## Task description
Your reply must hold the lines from the one containing "Collapse the VMware sidebar section" to the end of the entries, copied exactly, with pictures excluded.

Extracted data entries:
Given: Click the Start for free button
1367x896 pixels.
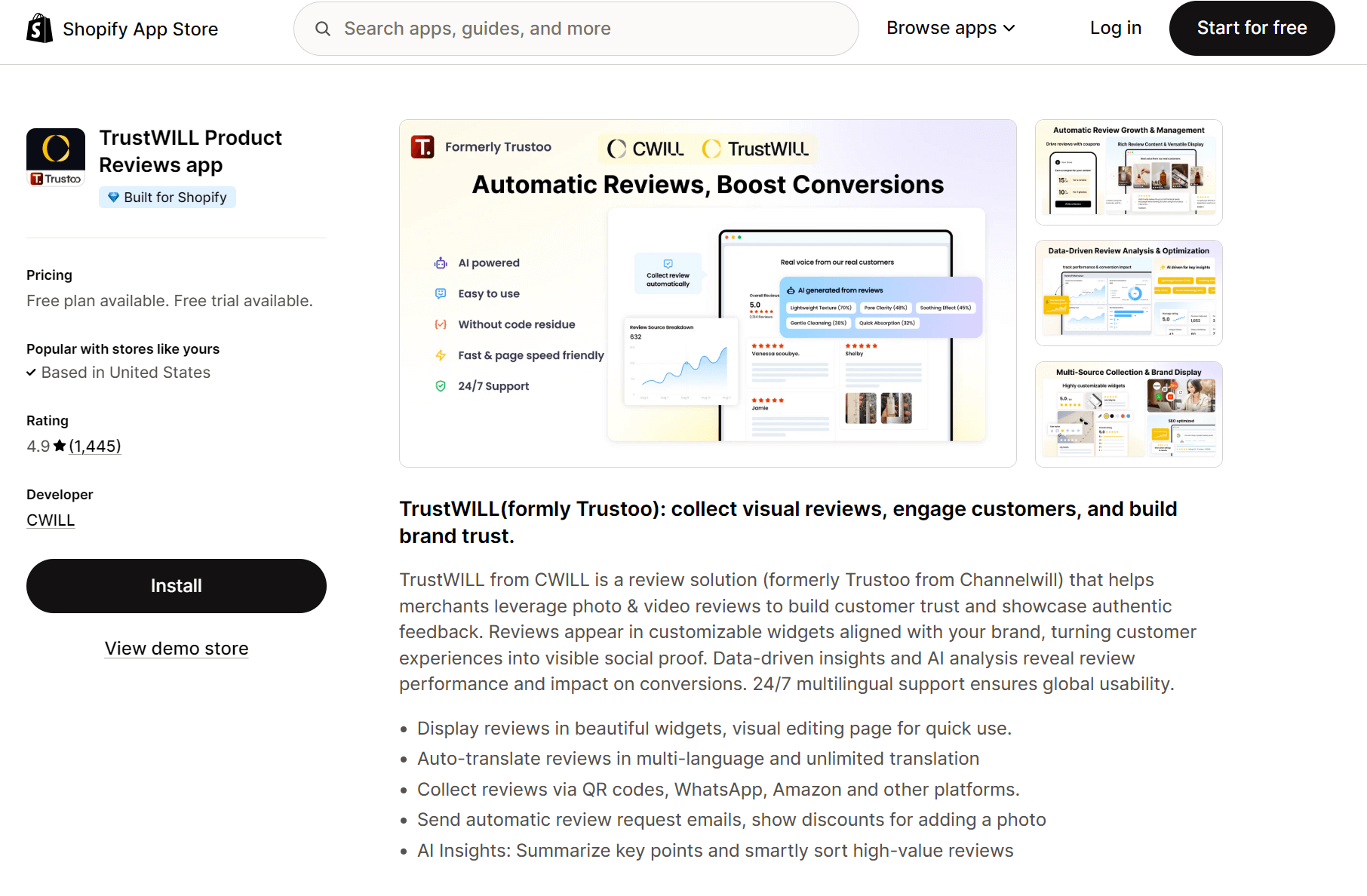Looking at the screenshot, I should (x=1251, y=28).
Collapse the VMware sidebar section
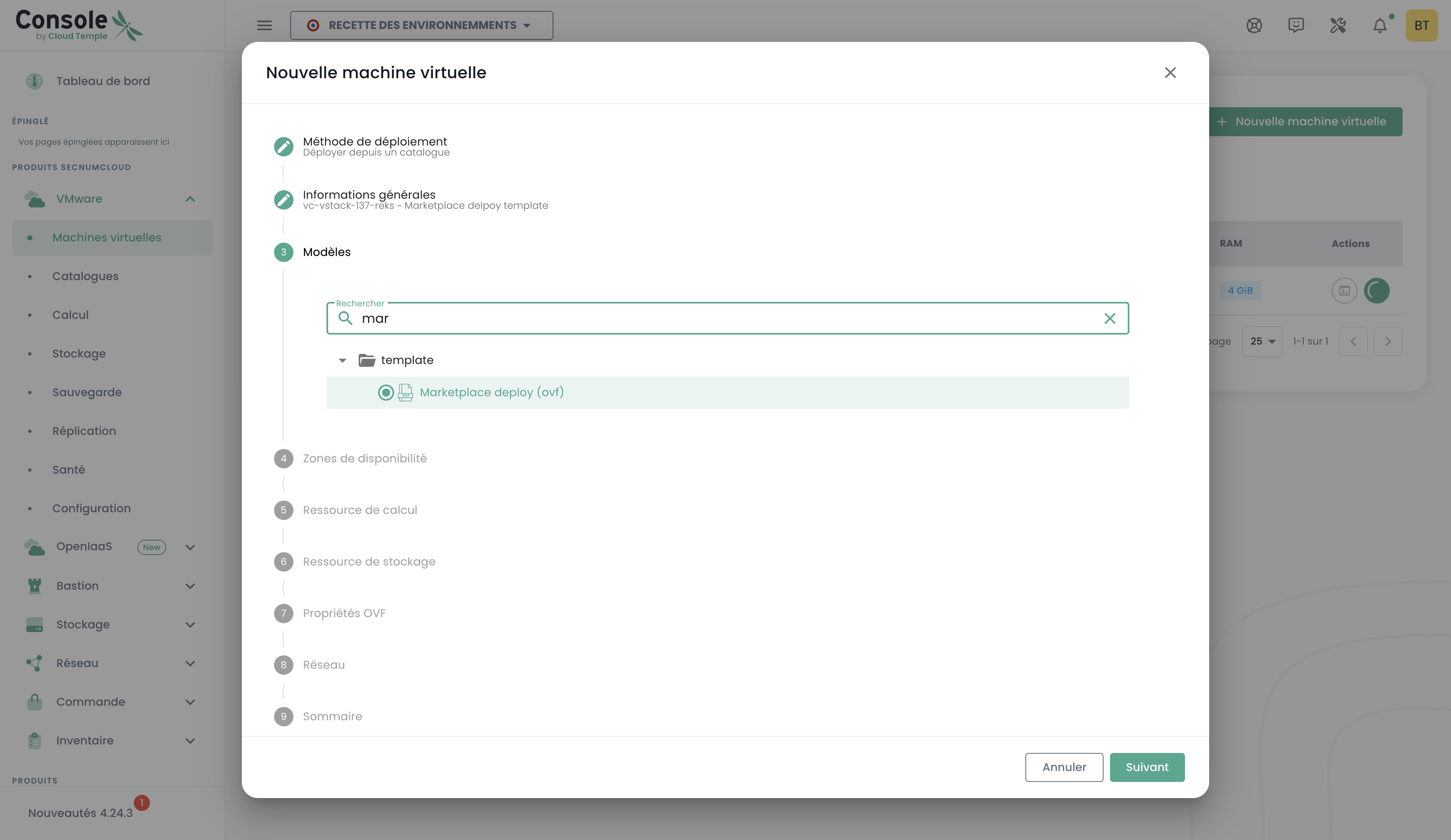This screenshot has height=840, width=1451. tap(190, 199)
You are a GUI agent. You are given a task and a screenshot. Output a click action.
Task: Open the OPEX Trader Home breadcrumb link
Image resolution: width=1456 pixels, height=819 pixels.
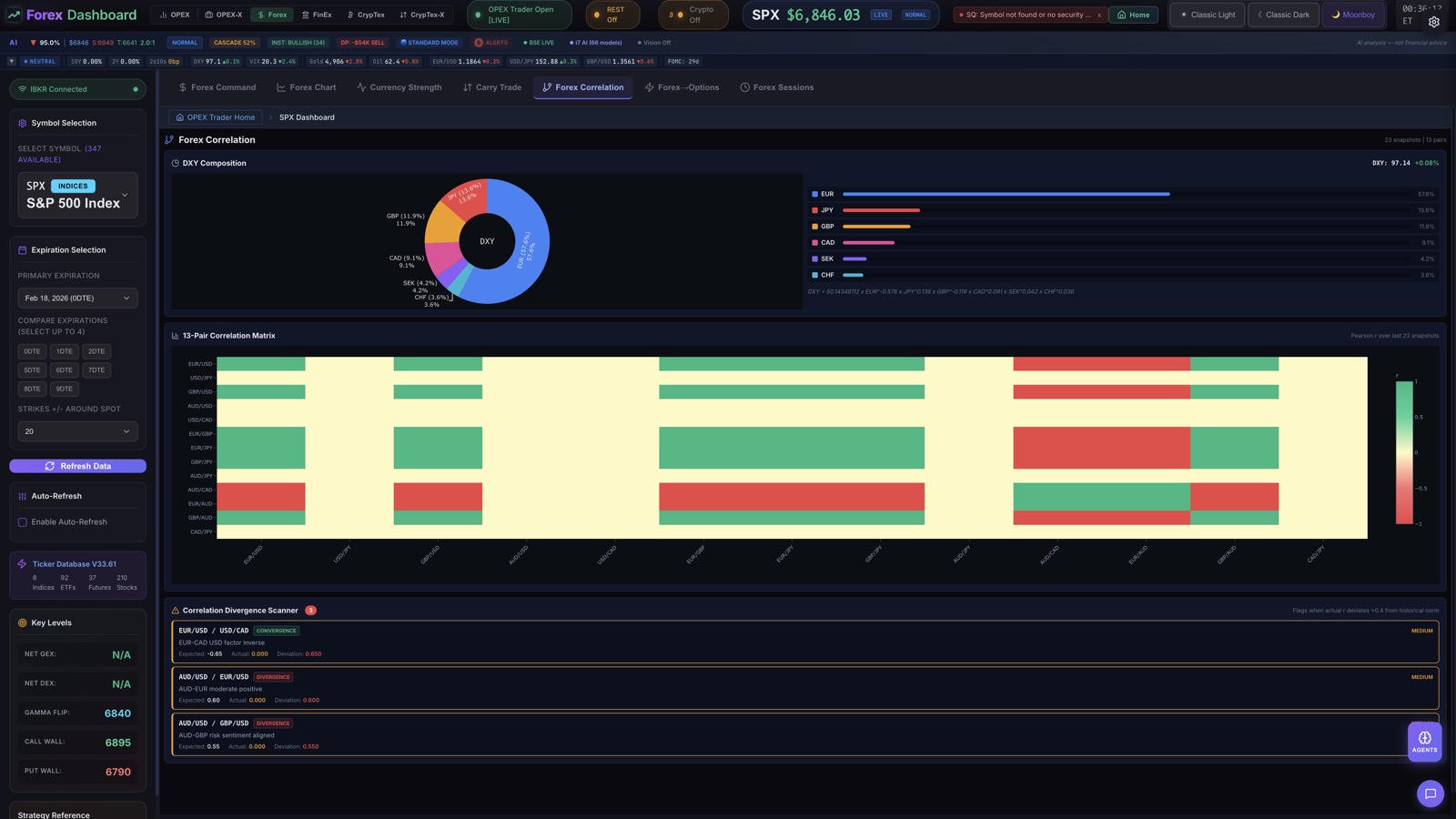point(215,116)
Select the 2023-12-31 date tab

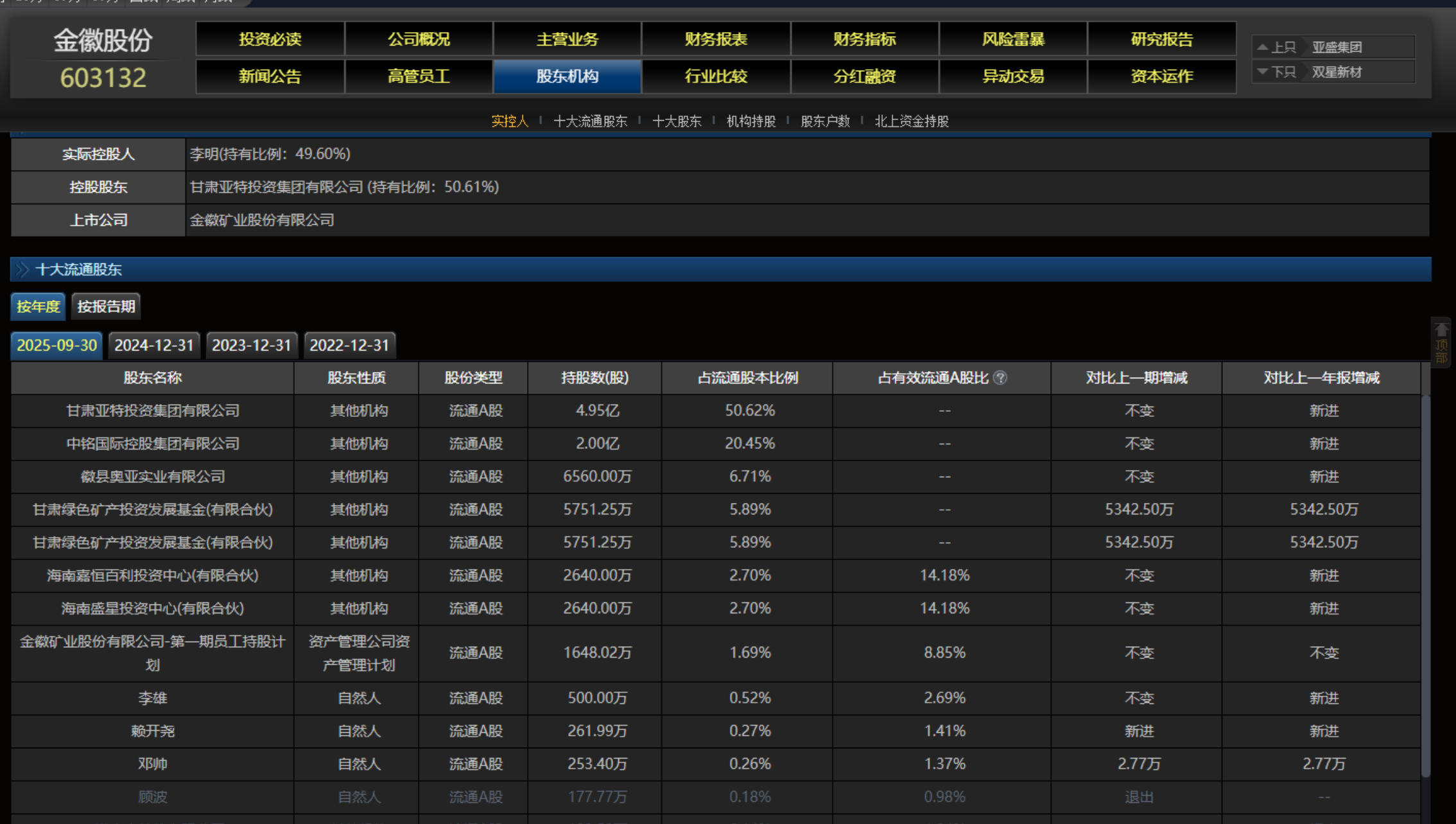tap(252, 346)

## Result
Collapse the VMware sidebar section
This screenshot has height=840, width=1451. tap(190, 199)
You are a GUI agent. You are given a task and a screenshot. Output a click action.
Task: Open the OPEX Trader Home breadcrumb link
Image resolution: width=1456 pixels, height=819 pixels.
point(215,116)
Select the 2023-12-31 date tab

tap(252, 346)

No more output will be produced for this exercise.